▶ [WHAT THE EXERCISE ASKS] Omit the pictures. Transcribe exactly the lines below, from the one with "1920x1080 pixels. How" up to and including the last.

** Opening MATERIAL FOR THIS EXERCISE block **

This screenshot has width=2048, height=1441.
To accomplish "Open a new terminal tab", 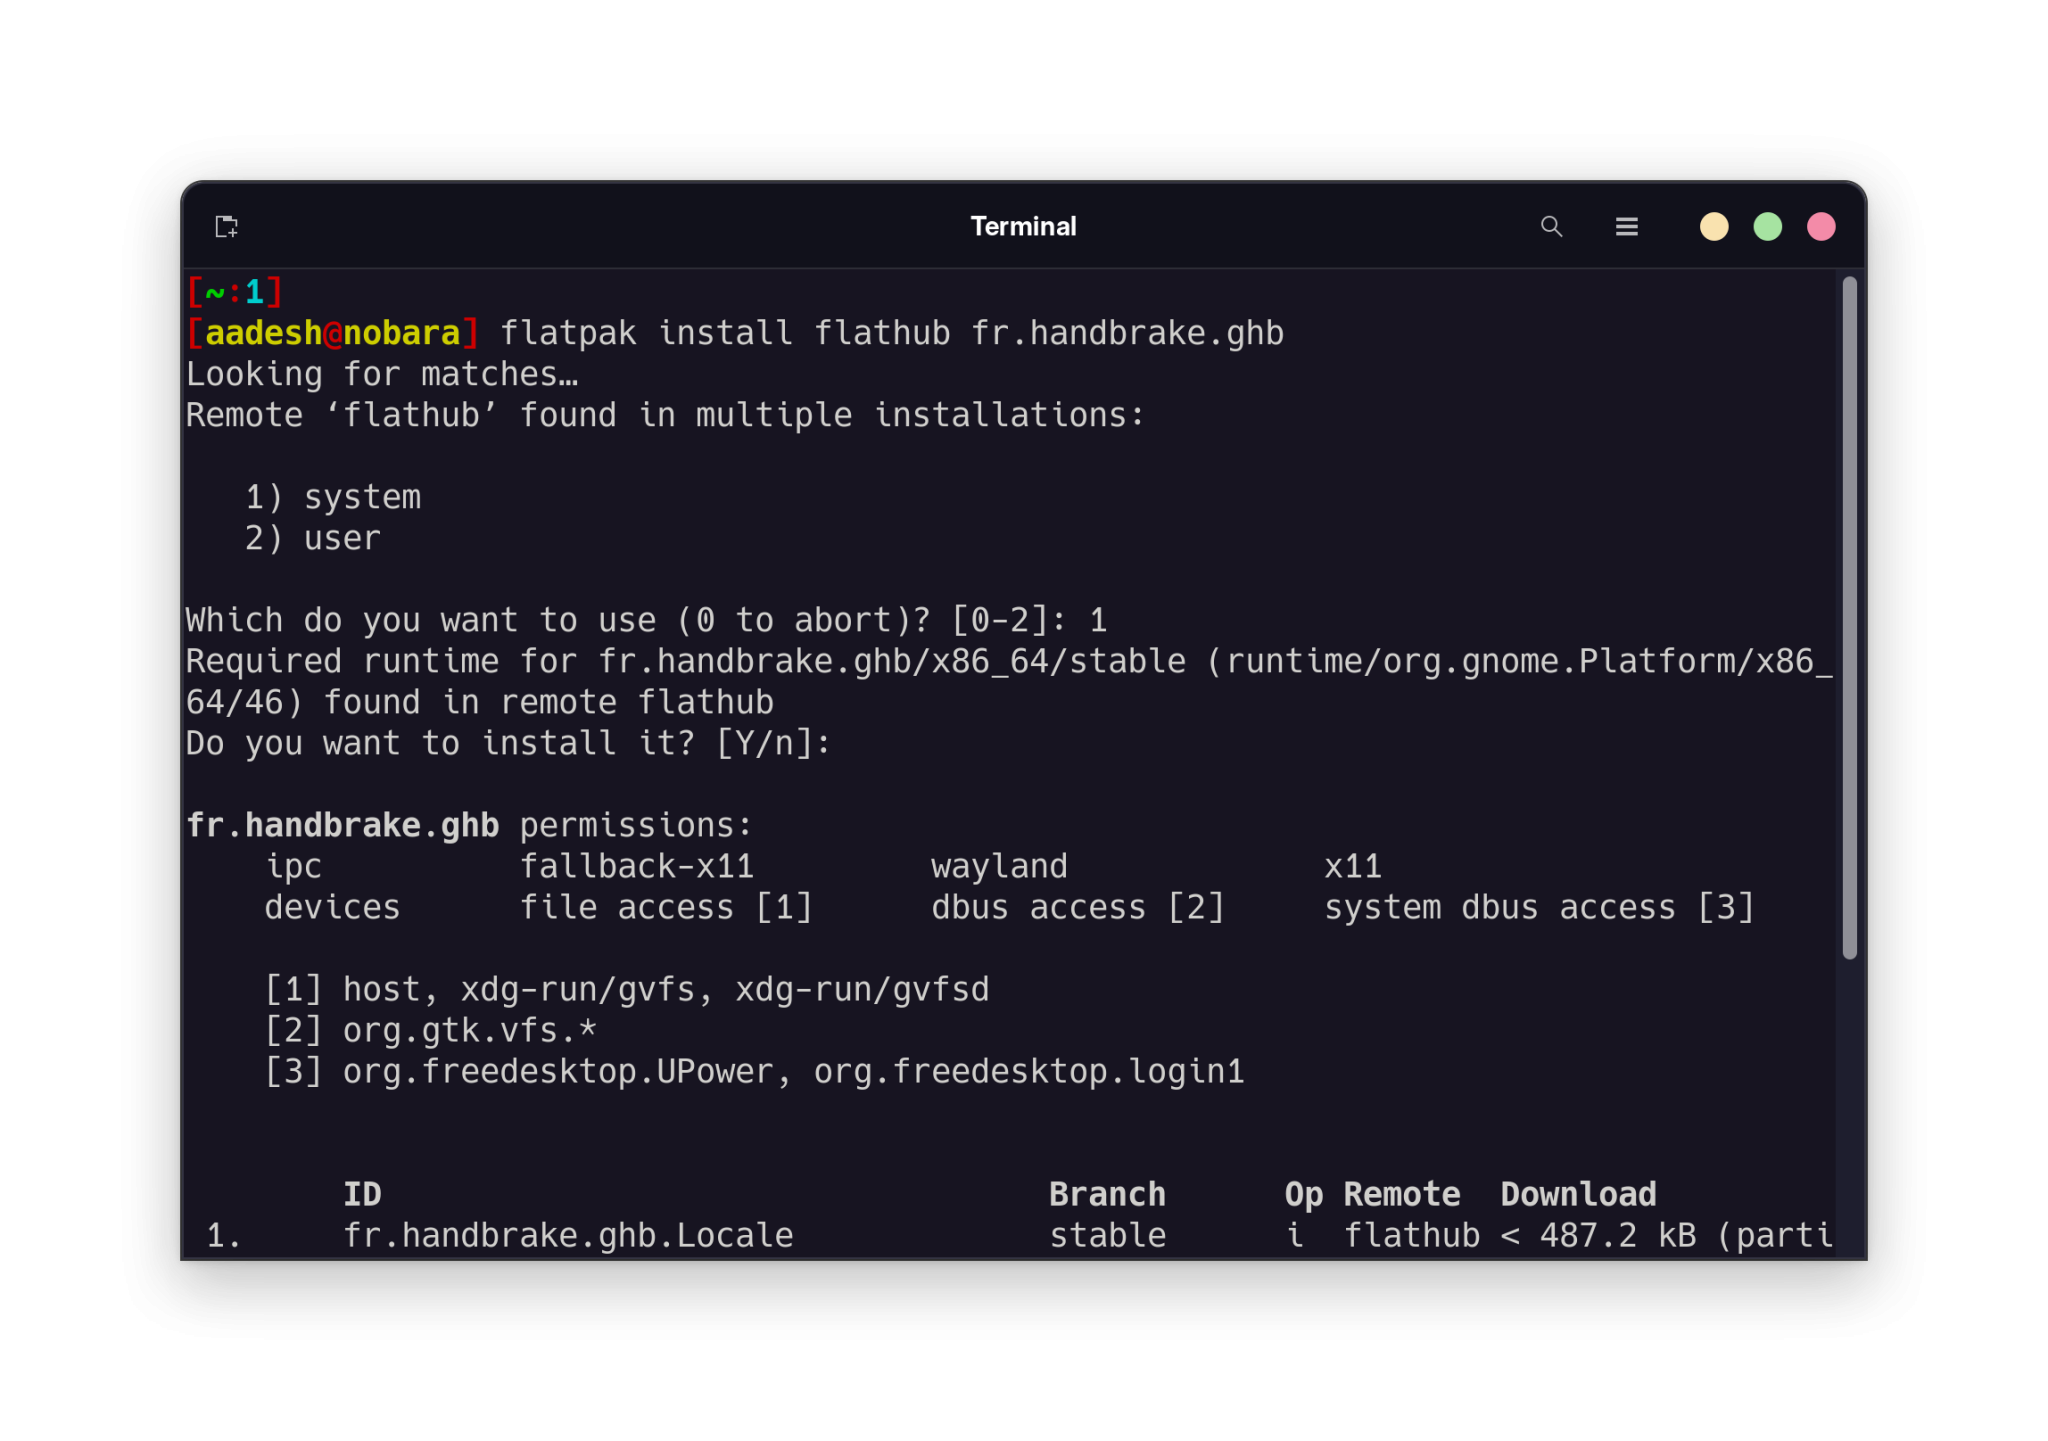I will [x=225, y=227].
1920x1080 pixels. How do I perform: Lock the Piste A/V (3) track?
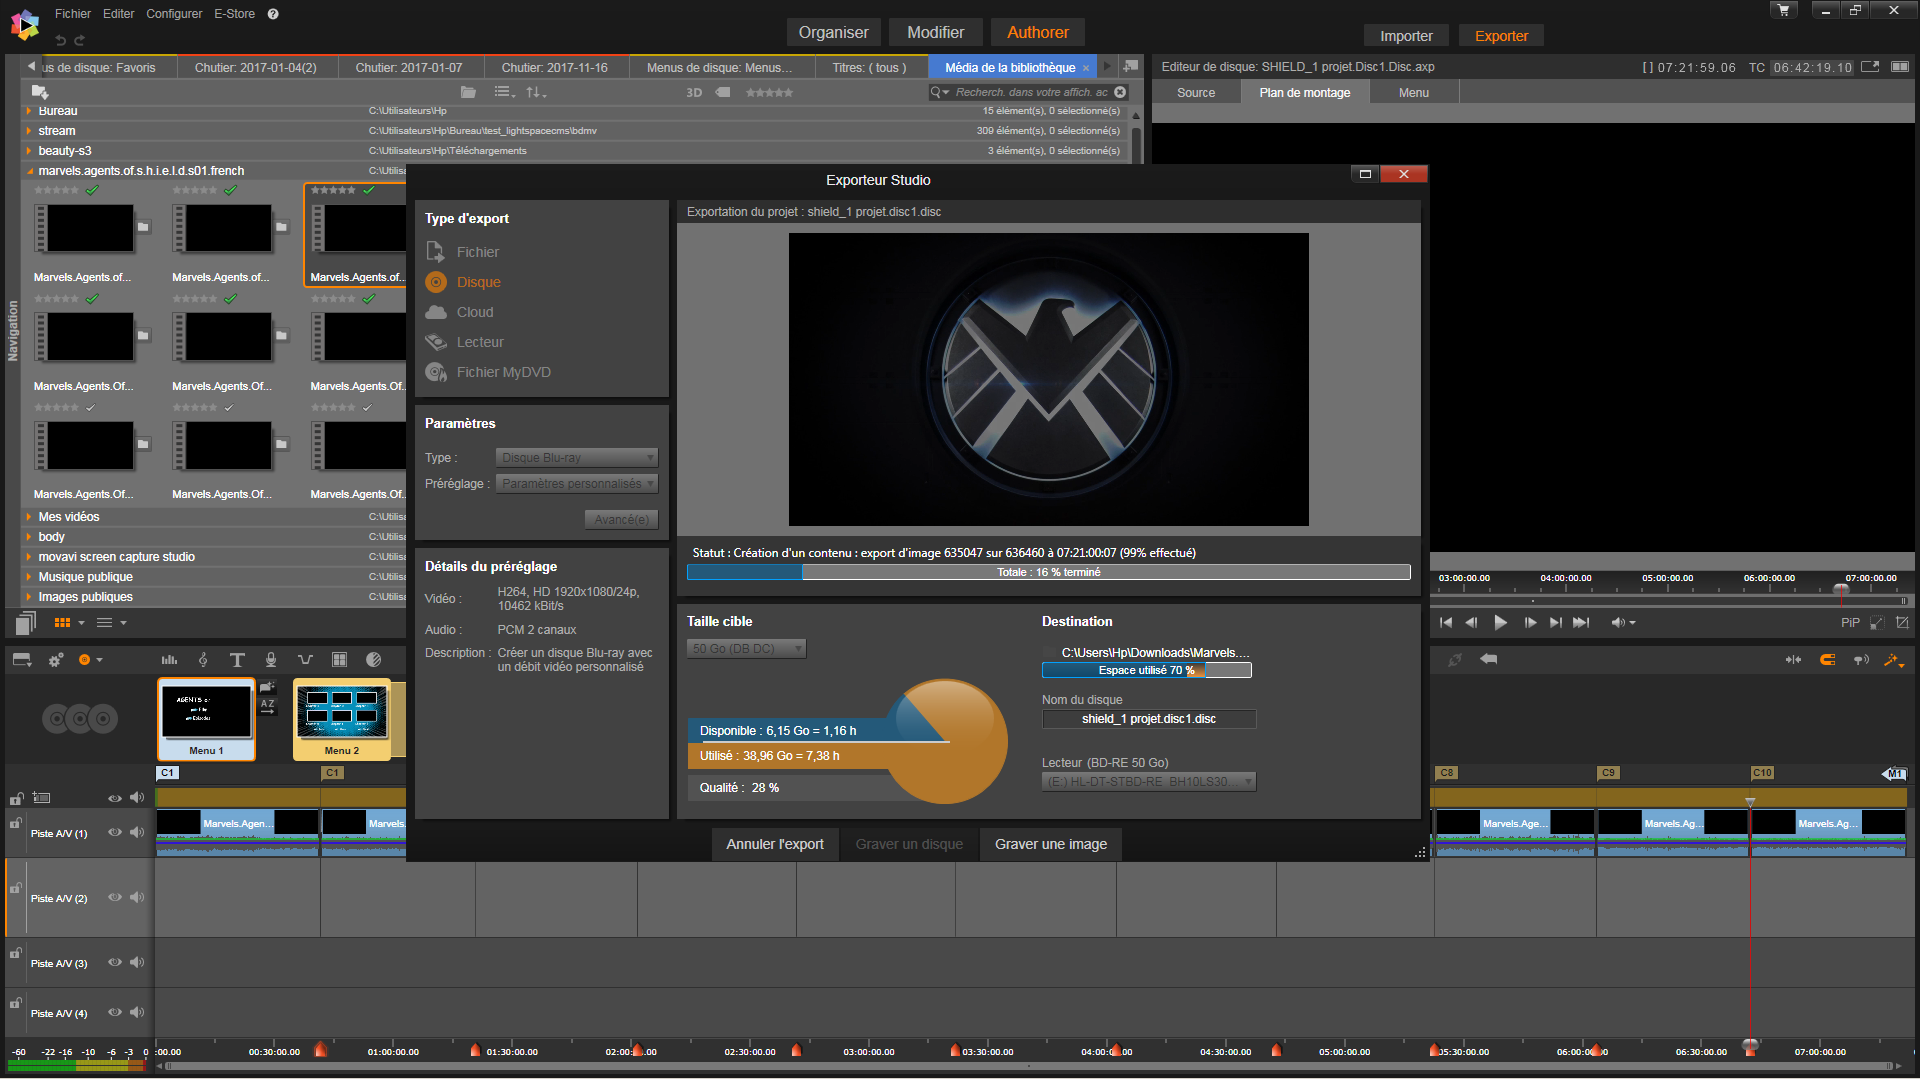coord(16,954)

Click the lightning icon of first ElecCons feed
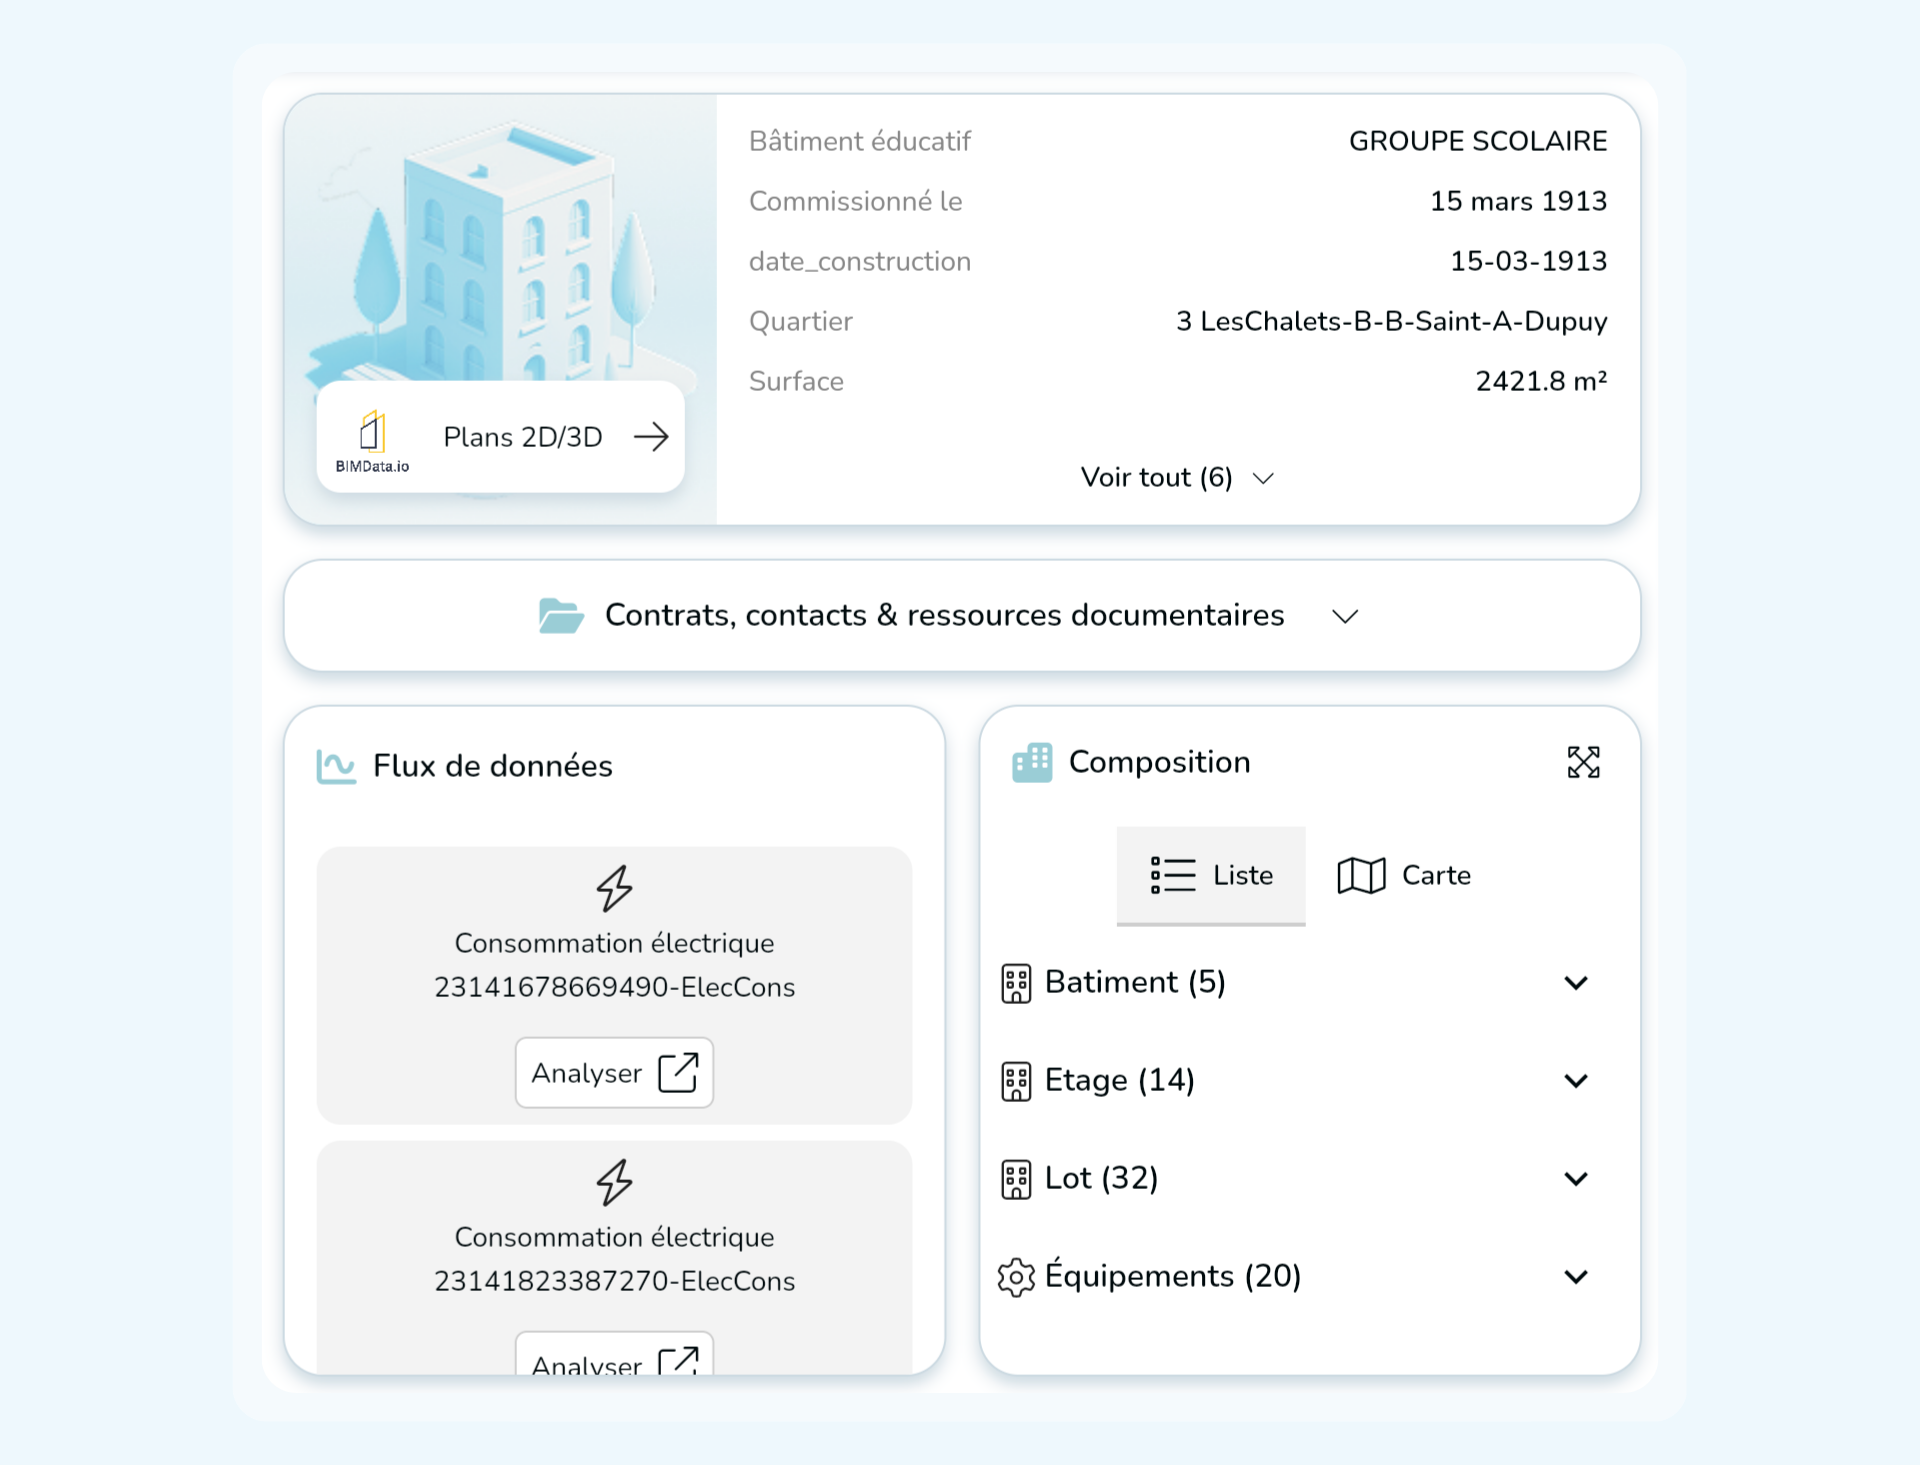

** Closing MATERIAL FOR THIS EXERCISE block **

▶ [EXERCISE SOLUTION]
1920x1080 pixels. How do I perform: Lock the Piste A/V (3) track?
coord(16,954)

Click the lightning icon of first ElecCons feed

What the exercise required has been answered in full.